La marée humaine des mercenaires fondait droit sur les maigres rangs des insurgés. Épées aiguisées et lances pointues contre pics de bois et faux ébréchées. Les mercenaires et les hommes du Seigneur rugissaient de plaisir à l'idée de boire le sang de l'adversaire, les soldats se bousculaient pour être au premier rang. A l'inverse, les locaux, déjà peu nombreux, commencèrent à fuir avant même que le combat ait commencé. Le choc des deux armées fut terrible, une mêlée chaotique de sons inarticulés, de cris de rage et de douleur, de cliquetis d'acier s'entrechoquant avec violence. Bientôt, la neige immaculée était teintée de rouge.
Dans la tourmente de mort, Jun marchait à pas lent aux côtés du vieux chef Yvor. Soudain, un paysan en loques parvint à traverser le blocus et se jeta sur le vieil homme, tentant de le faucher d'un coup sec. Mais Il ne fit pas un pas avant que Jun n'abattît sa hallebarde sur le sommet de son crâne qui se fendit jusqu'à la clavicule. Bientôt, ce fut Mithra qui bondit sur un autre assaillant, lui arrachant la gorge à grand coups de dents. Jun n'avait pas oublié son pacte avec Sym ; le chef devait mourir. Attentif, il attendait avec patience l'instant où ils seraient suffisamment isolés pour frapper. Yvor marchait avec lenteur, le poids des années semblaient peser aussi lourd sur ses épaules que l'armure qu'il portait. C'était presque pitié de l'achever maintenant, se disait Jun. Ils pataugeaient maintenant dans une mélasse ensanglantée de neige et de cadavres grimaçants, les blessés gémissaient à terre par centaines. Soudain, le vieillard trébucha sur un mort, s'écroulant de tout son long. Regardant de tous côtés, constatant que la folie du sang absorbait l'esprit de chaque personne présente dans les alentours, il s'adressa à Yvor :
« Désolé, chef. C'est pas contre vous. »
Levant la large lame bien aiguisée, il s'apprêta à porter le coup fatal, mais Yvor se retourna avec une vivacité surprenante et, tendant son bras, fit fuser une pointe métallique droit vers la poitrine de Jun. Celle-ci se ficha dans l'armure, perçant la peau du mercenaire sans y causer grand dommage, mais la surprise permit à Yvor de se fondre dans la masse grouillante.

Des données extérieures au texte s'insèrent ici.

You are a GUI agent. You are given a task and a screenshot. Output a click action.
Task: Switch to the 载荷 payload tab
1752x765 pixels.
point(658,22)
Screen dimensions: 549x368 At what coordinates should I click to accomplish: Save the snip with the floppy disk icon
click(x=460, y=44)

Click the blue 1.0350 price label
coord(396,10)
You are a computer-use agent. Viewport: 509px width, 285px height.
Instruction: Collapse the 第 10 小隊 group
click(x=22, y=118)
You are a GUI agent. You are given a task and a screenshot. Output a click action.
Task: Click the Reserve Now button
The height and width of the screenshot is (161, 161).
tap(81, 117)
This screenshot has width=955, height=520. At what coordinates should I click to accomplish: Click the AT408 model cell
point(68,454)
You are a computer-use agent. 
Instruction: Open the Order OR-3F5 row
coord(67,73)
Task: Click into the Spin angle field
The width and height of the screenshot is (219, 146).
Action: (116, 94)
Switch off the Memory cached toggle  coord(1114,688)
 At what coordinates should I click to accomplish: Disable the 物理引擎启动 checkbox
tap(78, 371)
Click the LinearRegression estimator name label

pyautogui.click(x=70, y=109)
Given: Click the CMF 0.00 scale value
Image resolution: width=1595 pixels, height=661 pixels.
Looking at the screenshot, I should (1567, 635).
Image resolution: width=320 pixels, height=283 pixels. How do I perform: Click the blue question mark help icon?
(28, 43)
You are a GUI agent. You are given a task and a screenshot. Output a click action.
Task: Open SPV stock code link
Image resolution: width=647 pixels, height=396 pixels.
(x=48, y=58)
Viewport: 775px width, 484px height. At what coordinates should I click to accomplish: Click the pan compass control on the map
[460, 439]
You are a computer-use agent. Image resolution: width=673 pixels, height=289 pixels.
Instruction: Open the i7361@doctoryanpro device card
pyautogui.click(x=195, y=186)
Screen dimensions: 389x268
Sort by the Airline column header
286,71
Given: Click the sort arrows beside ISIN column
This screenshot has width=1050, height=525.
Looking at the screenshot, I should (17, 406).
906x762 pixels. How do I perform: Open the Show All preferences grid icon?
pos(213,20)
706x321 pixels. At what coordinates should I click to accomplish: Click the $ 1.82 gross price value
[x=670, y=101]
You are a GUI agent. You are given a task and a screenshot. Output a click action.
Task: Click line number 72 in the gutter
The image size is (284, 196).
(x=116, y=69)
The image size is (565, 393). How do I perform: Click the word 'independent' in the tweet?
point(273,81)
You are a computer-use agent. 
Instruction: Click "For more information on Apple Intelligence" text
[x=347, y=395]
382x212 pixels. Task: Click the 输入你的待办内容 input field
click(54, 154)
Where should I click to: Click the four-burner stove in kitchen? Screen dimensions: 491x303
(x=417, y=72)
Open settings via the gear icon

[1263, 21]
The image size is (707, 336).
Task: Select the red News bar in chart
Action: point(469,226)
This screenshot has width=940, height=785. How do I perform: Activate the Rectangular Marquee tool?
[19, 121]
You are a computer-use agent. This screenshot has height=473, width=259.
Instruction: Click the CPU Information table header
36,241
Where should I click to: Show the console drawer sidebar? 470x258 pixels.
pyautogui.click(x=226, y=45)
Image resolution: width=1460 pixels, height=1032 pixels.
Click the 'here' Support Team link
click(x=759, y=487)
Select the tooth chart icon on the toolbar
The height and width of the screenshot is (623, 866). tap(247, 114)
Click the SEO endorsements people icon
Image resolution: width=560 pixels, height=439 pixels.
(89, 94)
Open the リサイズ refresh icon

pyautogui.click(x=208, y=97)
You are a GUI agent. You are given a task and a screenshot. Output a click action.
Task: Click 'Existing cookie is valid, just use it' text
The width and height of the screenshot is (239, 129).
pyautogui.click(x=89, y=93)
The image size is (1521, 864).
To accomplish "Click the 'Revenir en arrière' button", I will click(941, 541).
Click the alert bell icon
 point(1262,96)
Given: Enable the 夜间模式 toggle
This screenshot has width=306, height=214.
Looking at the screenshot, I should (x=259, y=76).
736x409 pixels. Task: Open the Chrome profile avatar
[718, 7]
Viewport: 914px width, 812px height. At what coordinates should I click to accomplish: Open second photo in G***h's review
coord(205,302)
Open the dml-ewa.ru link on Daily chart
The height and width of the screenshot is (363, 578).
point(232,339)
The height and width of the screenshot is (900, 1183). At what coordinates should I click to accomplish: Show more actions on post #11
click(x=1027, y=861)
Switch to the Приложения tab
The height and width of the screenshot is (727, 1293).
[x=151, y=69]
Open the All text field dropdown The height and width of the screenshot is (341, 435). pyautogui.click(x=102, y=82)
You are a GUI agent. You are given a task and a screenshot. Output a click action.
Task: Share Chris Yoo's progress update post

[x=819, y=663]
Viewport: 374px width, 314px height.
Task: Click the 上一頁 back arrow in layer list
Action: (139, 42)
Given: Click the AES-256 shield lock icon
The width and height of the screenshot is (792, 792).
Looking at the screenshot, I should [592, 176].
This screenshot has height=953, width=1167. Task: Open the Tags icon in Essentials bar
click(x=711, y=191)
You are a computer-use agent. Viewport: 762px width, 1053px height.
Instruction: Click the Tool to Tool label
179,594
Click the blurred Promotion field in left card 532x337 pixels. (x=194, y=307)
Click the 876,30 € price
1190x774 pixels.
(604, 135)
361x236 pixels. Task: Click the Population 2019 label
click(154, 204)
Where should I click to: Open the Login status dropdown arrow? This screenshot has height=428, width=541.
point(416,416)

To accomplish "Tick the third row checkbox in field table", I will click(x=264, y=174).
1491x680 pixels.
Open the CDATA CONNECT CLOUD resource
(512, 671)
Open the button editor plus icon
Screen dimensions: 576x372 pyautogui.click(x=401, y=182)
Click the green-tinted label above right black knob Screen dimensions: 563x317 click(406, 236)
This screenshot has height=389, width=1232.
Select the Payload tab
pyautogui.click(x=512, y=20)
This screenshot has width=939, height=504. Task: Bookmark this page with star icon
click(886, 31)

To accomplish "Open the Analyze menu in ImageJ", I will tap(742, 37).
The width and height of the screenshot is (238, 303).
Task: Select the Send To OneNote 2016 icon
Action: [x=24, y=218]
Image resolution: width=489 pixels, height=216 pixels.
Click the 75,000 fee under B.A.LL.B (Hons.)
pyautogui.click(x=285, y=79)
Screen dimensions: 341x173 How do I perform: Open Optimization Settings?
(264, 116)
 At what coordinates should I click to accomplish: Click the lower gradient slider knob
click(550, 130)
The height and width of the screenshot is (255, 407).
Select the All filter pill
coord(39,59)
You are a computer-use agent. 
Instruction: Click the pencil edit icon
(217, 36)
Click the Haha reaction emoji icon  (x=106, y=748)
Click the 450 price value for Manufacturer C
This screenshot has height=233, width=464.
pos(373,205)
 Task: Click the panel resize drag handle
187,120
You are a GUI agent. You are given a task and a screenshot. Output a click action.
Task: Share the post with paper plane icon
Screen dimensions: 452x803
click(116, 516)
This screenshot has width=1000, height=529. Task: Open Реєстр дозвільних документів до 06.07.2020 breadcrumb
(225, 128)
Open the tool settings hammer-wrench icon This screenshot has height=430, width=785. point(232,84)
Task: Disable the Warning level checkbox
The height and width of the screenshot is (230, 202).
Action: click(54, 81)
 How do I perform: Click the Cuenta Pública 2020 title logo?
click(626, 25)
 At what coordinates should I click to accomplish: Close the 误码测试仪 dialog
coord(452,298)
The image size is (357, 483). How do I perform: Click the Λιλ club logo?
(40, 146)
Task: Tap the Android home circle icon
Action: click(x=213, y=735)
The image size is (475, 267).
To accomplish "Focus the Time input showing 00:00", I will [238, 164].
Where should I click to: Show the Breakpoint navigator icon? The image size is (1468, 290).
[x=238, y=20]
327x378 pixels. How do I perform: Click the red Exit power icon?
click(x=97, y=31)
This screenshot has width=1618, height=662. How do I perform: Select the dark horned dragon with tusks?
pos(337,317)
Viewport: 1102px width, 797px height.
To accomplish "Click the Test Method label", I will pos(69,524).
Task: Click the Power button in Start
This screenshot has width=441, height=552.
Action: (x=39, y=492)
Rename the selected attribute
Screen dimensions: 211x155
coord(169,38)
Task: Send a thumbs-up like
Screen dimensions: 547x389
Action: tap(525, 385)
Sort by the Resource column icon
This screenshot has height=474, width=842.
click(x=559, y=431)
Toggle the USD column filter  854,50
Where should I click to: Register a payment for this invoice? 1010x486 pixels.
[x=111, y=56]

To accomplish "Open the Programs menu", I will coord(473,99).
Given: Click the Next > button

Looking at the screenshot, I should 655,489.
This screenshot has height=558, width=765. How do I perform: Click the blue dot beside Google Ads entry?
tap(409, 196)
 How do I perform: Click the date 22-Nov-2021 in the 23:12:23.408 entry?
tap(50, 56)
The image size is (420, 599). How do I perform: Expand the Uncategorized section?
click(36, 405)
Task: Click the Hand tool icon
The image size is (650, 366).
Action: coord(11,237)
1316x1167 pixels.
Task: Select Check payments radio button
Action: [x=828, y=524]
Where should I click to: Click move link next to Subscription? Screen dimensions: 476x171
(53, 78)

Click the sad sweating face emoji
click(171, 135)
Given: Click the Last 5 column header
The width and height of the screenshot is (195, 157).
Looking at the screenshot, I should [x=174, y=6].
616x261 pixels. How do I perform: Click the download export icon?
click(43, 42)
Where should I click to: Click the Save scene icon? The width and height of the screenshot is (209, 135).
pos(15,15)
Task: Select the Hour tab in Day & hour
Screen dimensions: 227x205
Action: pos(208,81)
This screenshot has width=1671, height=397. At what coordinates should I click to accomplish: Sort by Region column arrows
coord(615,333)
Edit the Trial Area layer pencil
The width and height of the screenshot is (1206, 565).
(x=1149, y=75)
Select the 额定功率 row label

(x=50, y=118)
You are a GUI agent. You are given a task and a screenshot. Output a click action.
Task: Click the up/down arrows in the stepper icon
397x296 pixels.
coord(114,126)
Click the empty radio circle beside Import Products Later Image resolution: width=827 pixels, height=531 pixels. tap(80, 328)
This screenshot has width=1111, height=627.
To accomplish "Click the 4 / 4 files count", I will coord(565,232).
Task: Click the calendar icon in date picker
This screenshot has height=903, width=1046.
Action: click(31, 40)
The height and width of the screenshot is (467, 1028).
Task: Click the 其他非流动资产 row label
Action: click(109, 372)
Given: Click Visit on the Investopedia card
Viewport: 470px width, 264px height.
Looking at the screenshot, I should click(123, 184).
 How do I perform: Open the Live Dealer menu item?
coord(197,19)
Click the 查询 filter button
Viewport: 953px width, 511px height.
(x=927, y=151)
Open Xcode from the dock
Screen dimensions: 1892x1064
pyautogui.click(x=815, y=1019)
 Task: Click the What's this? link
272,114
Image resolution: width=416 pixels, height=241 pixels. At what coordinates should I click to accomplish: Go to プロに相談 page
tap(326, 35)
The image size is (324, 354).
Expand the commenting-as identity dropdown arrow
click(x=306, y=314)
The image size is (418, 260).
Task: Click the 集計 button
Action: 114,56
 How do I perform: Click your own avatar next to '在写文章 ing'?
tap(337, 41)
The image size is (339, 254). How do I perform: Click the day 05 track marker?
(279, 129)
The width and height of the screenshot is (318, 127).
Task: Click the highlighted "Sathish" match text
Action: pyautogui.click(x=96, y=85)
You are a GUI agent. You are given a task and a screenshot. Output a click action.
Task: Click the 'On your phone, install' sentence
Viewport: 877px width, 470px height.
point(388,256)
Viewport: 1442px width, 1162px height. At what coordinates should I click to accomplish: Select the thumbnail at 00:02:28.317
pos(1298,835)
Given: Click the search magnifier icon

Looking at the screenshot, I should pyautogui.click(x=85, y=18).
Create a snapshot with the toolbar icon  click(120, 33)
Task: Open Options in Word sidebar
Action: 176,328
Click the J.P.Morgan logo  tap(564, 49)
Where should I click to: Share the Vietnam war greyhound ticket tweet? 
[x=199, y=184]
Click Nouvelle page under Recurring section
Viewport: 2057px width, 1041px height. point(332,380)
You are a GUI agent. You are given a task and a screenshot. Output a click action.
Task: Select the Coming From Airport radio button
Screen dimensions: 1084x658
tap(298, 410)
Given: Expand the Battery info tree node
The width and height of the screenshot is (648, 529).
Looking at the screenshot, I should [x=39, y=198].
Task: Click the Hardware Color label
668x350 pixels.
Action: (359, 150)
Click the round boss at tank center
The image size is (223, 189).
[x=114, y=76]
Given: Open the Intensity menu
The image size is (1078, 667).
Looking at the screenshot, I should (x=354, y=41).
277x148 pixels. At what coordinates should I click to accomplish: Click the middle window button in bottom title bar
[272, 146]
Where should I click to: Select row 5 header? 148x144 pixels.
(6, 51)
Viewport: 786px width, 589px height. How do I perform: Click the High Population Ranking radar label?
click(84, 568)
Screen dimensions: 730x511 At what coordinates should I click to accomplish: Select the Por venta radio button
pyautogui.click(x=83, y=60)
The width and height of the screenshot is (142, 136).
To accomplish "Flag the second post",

Jun poussa un juron et, arrachant la pointe de son torse, partit sur les traces de sa cible. Il avançait d'un pas lourd et déterminé, bousculant hors de son chemin tous ceux qui le gênait, on aurait dit un dieu guerrier tant la flamme ardente dans ses yeux était terrible. Emergeant de la horde, il trouva une trace de pas se dirigeant vers le lointain, Yvor n'était qu'une silhouette recourbée avançant à pas lents. Jun pouvait entendre ses halètements se perdre dans sa barbe, il s'épuisait vite et Jun s'approchait inéluctablement comme la mort guettant le vieil homme.
Alors, Yvor dégaina sa lame, celle-là même qui l'avait servie durant ses glorieuses années de jeunesse, et fit face à Jun. Ses yeux luisaient d'une détermination sans limite, et il parla avec rage :
« M'abattre dans le dos, à terre comme le dernier des chiens ! Quelle bassesse, même venant de toi Jun ! Tu me répugne...
—Debout ou à terre, qu'est ce que tu veux que ça me fasse ? Fous-moi la paix avec ton honneur et bats-toi. »
Yvor chargea avec cette même rapidité inattendue que tantôt, et son épée manqua de peu le côté de Jun. Nullement impressionné, ce dernier fit siffler la lame de la hallebarde, et Yvor ne put rien faire d'autre que contrer coup après coup, reculant pas à pas, trébuchant et chancelant. Exaspéré, Jun décida d'achever un combat qui l'ennuyait au plus haut point, et exécuta une série de coups latéraux écrasant à chaque fois un peu plus son adversaire. Ces coups étaient d'une puissance inégalée, si bien que la lame du vieillard se fendit, et la pointe vola au loin pour se perdre dans la neige.
Désarmé et sans énergie dans son corps tremblant, Yvor s'accula contre l'unique arbre-spectre ornant le paysage.
« Pour qui est-ce que tu me tues ? Qui me remplacera ? Réponds Jun, je veux savoir si je dois te haïr pour ce que tu fais.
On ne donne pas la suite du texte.